GIVEN INSTRUCTION A ▸
Echo the rows from the start up to and including the line that contains "pos(503,405)". Copy those lines word for word.

Abstract

Ground penetrating radar (GPR) is a powerful tool for detecting objects buried underground. However, the interpretation of the acquired signals remains a challenging task since an experienced user is required to manage the entire operation. Particularly difficult is the classification of the material type of underground objects in noisy environment. This paper proposes a new feature extraction method. First, discrete wavelet transform (DWT) transforms A-Scan data and approximation coefficients are extracted. Then, fractional Fourier transform (FRFT) is used to transform approximation coefficients into fractional domain and we extract features. The features are supplied to the support vector machine (SVM) classifiers to automatically identify underground objects material. Experiment results show that the proposed feature-based SVM system has good performances in classification accuracy compared to statistical and frequency domain feature-based SVM system in noisy environment and the classification accuracy of features proposed in this paper has little relationship with the SVM models.

DATASET CONTENT ▸

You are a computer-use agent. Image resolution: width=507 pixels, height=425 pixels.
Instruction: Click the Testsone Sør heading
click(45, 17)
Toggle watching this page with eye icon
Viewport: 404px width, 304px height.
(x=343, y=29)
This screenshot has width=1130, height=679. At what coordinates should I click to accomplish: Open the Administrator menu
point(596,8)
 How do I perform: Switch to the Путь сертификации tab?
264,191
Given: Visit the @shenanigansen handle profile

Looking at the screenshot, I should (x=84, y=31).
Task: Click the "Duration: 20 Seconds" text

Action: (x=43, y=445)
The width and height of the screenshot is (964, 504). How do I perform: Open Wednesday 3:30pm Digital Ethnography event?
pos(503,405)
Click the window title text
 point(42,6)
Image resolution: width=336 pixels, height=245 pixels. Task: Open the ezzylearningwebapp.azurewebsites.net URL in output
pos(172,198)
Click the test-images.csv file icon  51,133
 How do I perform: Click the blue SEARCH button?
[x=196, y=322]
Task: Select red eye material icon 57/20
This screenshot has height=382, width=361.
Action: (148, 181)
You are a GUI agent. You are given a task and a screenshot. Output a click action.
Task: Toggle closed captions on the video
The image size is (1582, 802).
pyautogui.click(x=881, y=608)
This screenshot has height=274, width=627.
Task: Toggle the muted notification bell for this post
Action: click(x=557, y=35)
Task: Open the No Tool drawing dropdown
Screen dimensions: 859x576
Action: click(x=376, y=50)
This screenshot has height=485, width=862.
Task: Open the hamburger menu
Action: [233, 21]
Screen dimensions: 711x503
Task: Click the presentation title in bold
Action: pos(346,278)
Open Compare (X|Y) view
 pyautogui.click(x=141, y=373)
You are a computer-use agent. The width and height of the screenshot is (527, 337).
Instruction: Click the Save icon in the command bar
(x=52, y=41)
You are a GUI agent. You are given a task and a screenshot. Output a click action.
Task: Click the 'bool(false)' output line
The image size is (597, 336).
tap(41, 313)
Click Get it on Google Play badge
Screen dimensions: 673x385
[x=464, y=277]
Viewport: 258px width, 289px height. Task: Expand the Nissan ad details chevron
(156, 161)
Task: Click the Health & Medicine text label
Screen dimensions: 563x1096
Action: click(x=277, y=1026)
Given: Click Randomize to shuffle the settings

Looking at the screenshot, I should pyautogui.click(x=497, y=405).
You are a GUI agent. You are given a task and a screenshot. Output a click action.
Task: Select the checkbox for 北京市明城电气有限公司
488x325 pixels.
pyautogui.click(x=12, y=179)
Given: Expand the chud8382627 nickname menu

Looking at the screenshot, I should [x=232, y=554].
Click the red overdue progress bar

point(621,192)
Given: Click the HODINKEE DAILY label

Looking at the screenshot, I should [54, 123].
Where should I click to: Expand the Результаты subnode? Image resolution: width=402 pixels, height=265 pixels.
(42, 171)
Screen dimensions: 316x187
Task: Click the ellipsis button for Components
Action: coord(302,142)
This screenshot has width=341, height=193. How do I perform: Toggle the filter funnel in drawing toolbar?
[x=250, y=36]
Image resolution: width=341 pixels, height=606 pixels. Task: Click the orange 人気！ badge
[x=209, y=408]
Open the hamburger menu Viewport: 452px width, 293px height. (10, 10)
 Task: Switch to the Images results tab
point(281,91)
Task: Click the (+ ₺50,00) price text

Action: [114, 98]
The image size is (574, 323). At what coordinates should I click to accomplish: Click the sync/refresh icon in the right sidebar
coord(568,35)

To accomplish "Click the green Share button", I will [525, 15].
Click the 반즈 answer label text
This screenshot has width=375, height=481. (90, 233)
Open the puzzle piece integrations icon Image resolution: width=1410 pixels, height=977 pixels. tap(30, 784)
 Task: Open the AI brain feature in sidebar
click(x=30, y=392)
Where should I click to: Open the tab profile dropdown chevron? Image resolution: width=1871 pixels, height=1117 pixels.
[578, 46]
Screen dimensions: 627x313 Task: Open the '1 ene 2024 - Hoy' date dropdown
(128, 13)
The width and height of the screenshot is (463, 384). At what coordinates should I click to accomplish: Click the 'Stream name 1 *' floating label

GIVEN INSTRUCTION B ▸
In the abstract on ground penetrating radar, what transform is used to move the approximation coefficients into the fractional domain?

WRITTEN SOLUTION A ▸
You are a computer-use agent. Image resolution: width=507 pixels, height=425 pixels.
Instruction: Click the Testsone Sør heading
click(45, 17)
Toggle watching this page with eye icon
Viewport: 404px width, 304px height.
(x=343, y=29)
This screenshot has width=1130, height=679. At what coordinates should I click to accomplish: Open the Administrator menu
point(596,8)
 How do I perform: Switch to the Путь сертификации tab?
264,191
Given: Visit the @shenanigansen handle profile

Looking at the screenshot, I should (x=84, y=31).
Task: Click the "Duration: 20 Seconds" text

Action: (x=43, y=445)
The width and height of the screenshot is (964, 504). How do I perform: Open Wednesday 3:30pm Digital Ethnography event?
pos(503,405)

WRITTEN SOLUTION B ▸
The fractional Fourier transform (FRFT).